══ Record extracts ══

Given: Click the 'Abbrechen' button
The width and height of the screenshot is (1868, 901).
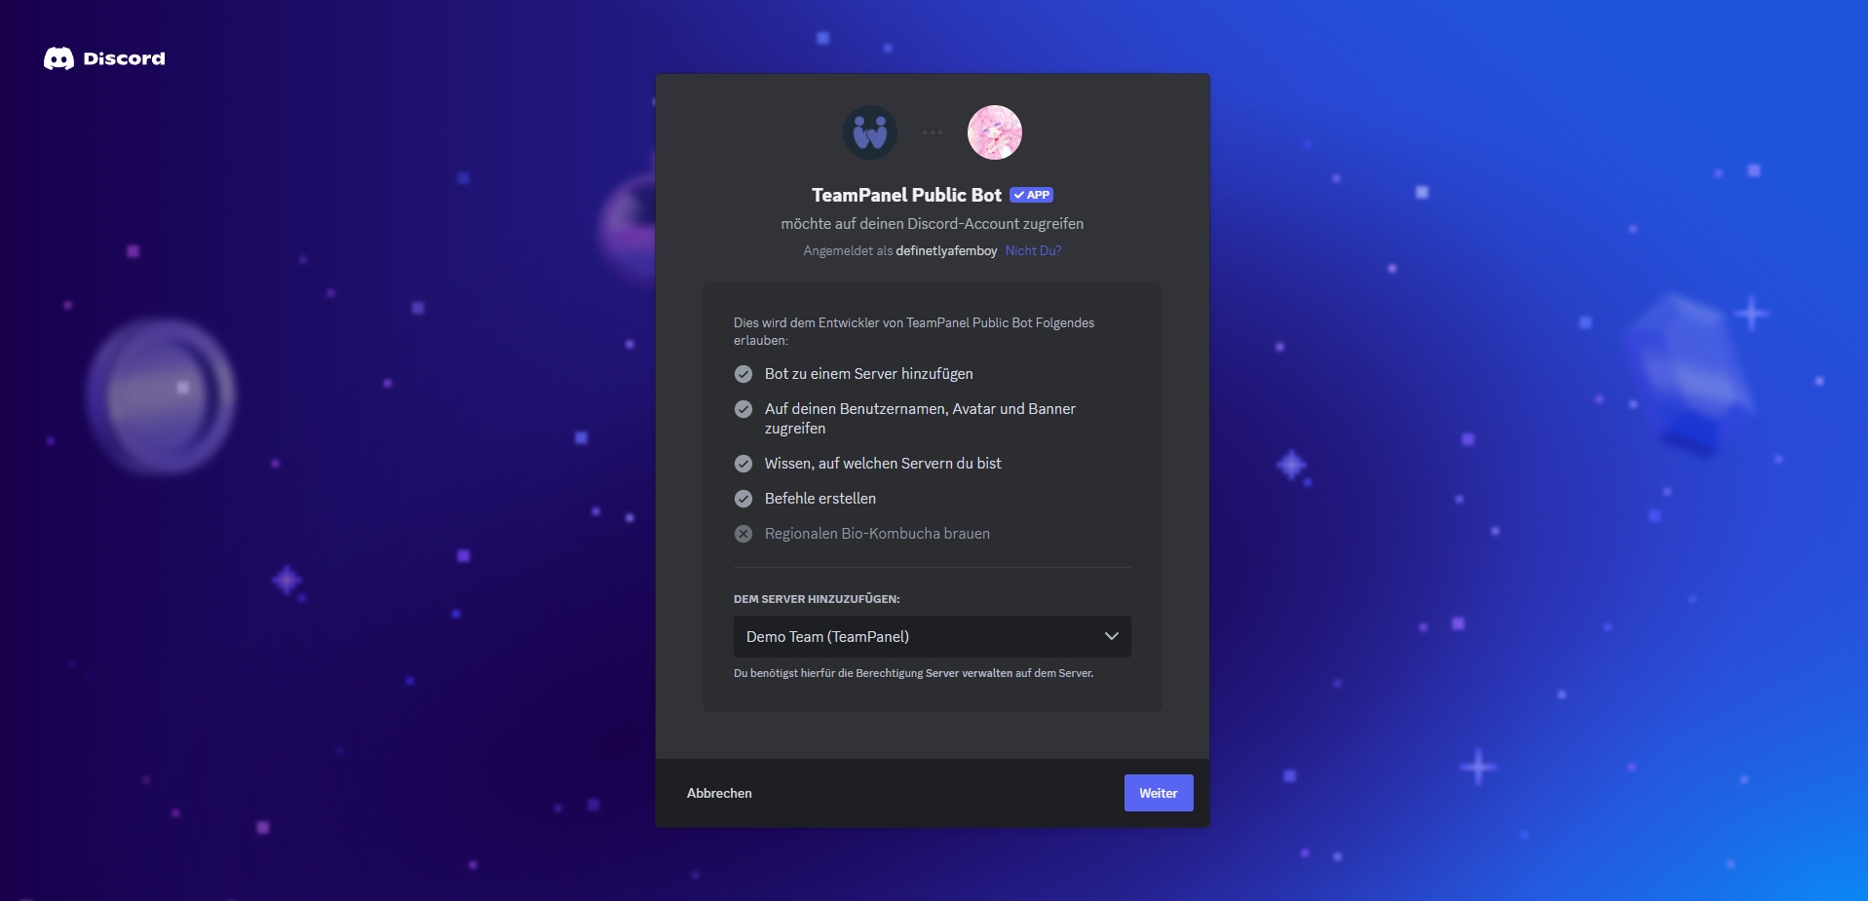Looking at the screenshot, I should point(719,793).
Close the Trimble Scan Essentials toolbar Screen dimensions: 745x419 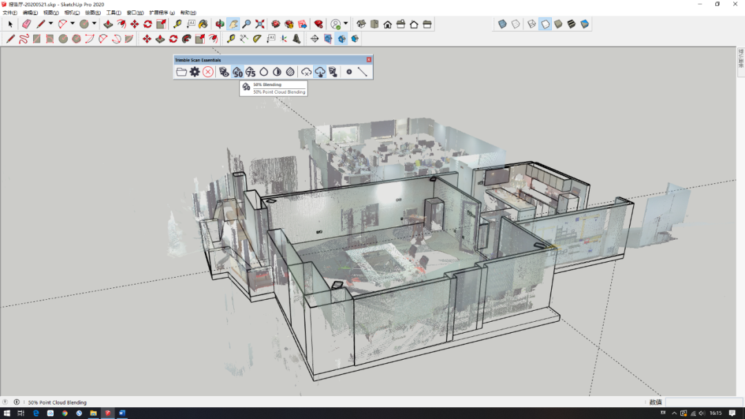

═══
══ Record extracts ══

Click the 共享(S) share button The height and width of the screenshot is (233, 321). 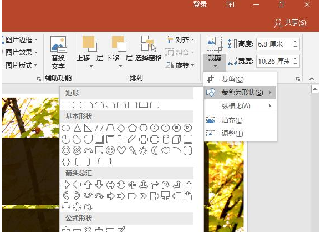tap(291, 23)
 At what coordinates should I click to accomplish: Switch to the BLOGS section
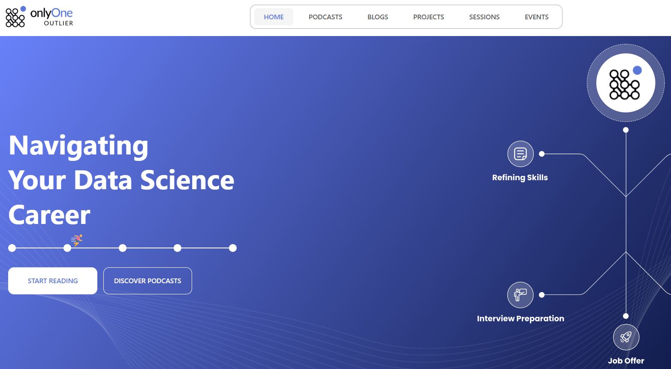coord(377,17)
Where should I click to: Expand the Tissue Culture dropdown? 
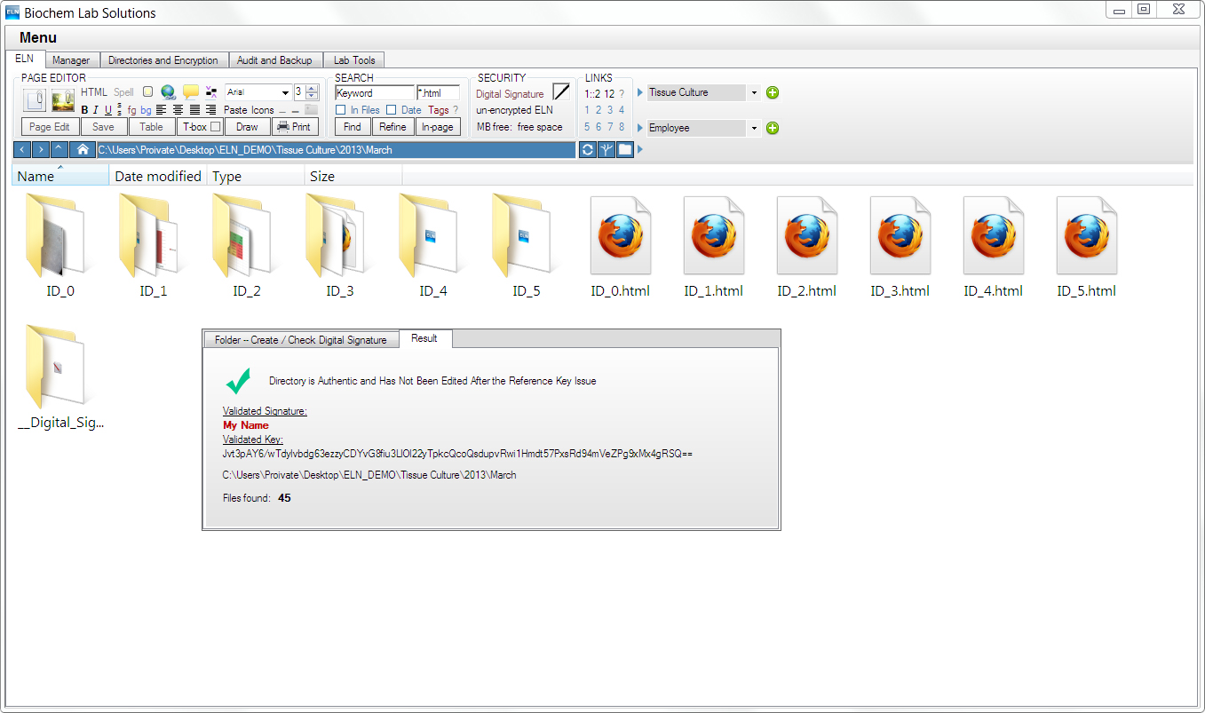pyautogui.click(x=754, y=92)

═══

**Try it:**
Going back to the data above, write out everything from the line with "Given: Click the 'Abbrechen' button" down to the line with "Close the Trimble", both included, leaving every picture out.

**Task output:**
Given: Click the 'Abbrechen' button
The width and height of the screenshot is (1868, 901).
Looking at the screenshot, I should point(719,793).
Close the Trimble Scan Essentials toolbar Screen dimensions: 745x419 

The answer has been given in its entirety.